» TEXT EXTRACT
..............................
Search code examples
hdf5pytables

Removing a table does not free disk space in pytables


I have a table in pytables created as follows:

import tables as tb
import random
import time
h5f = tb.open_file('enum.h5', 'w')
class BallExt(tb.IsDescription): 
    ballTime = tb.Time32Col() 
    ballColor = tb.Int64Col()
tbl = h5f.create_table('/', 'df', BallExt)
now = time.time()
row = tbl.row
for i in range(10000): 
    row['ballTime'] = now + i 
    row['ballColor'] = int(random.choice([1,2,3,4,5]))  # take note of this 
    row.append()
tbl.flush()
h5f.close()

The file size of this database in disk is shown as 133KB.

Now when I try to delete the table, everything works as expected (and the final file size is around 1KB).

h5f = tb.open_file('enum.h5', 'a')
tbl = h5f.root.df
tbl.remove()
h5f.flush()
h5f.close()

However, if I copy part of this table to a new table and delete the original table, the file size seems to increase (to 263KB). It looks like the only some reference is deleted and data is still present in disk.

h5f = tb.open_file('enum.h5', 'a')
tbl = h5f.root.df
new_tbl = h5f.create_table('/', 'df2', BallExt)
tbl.append_where(new_tbl, '(ballColor >= 3)')
tbl.remove()
h5f.flush()
h5f.close()

Is this expected? If so, is there a way to delete tbl as well as free the disk space occupied by the table? (I am using pytables==3.6.1)


Solution

  • Yes, that behavior is expected. Take a look at this answer to see more detailed example of the same behavior: How does HDF handle the space freed by deleted datasets without repacking. Note that the space will be reclaimed/reused if you add new datasets.

    To reclaim the unused space in the file, you have to use a command line utility. There are 2 choices: ptrepack and h5repack: Both are used for a number of external file operations. To reduce file size after object deletion, create a new file from the old one as shown below:

    • ptrepack utility delivered with PyTables.
      • Reference here: PyTables ptrepack doc
      • Example: ptrepack file1.h5 file2.h5 (creates file2.h5 from file1.h5)
    • h5repack utility from The HDF Group.
      • Reference here: HDF5 h5repack doc
      • Example: h5repack [OPTIONS] file1.h5 file2.h5 (creates file2.h5 from file1.h5)

    Both have options to use a different compression method when creating the new file, so are also handy if you want to convert from compressed to uncompressed (or vice versa)
..............................
» GIVEN INFORMATION
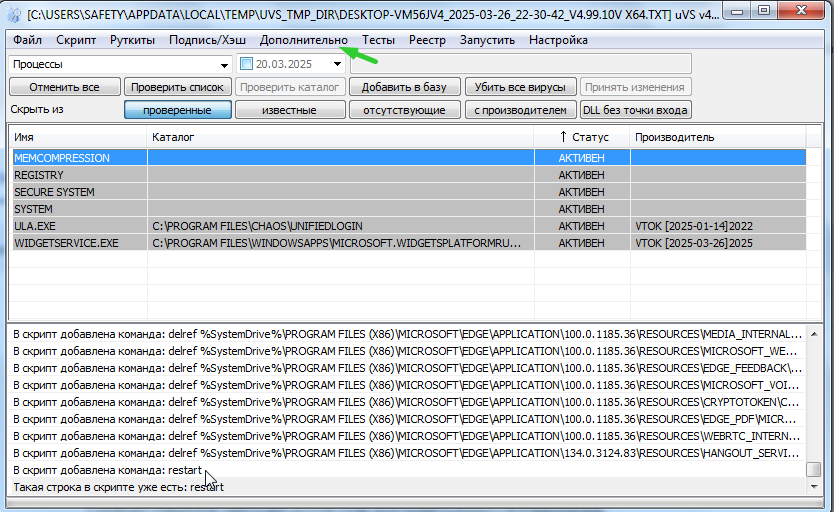Tick the checkbox beside date 20.03.2025
834x512 pixels.
pyautogui.click(x=246, y=64)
..............................
» TO BE DONE
A: Answer these from the PyTables thread:
(i) What file size on disk is given for the database right after the table is created?
(ii) To what size does the file grow after part of the table is copied to a new table and the original is deleted?
(iii) Which utility for reclaiming unused space comes with PyTables?
B: Retype the part of the PyTables thread that opens with the words containing "Search code examples" and closes with "h5f = tb.open_file('enum.h5', 'w')".
The data above have no connection to the PyTables thread.

» RESULTS OF THE TASKS
A:
(i) 133KB
(ii) 263KB
(iii) ptrepack

B:
Search code examples
hdf5pytables

Removing a table does not free disk space in pytables


I have a table in pytables created as follows:

import tables as tb
import random
import time
h5f = tb.open_file('enum.h5', 'w')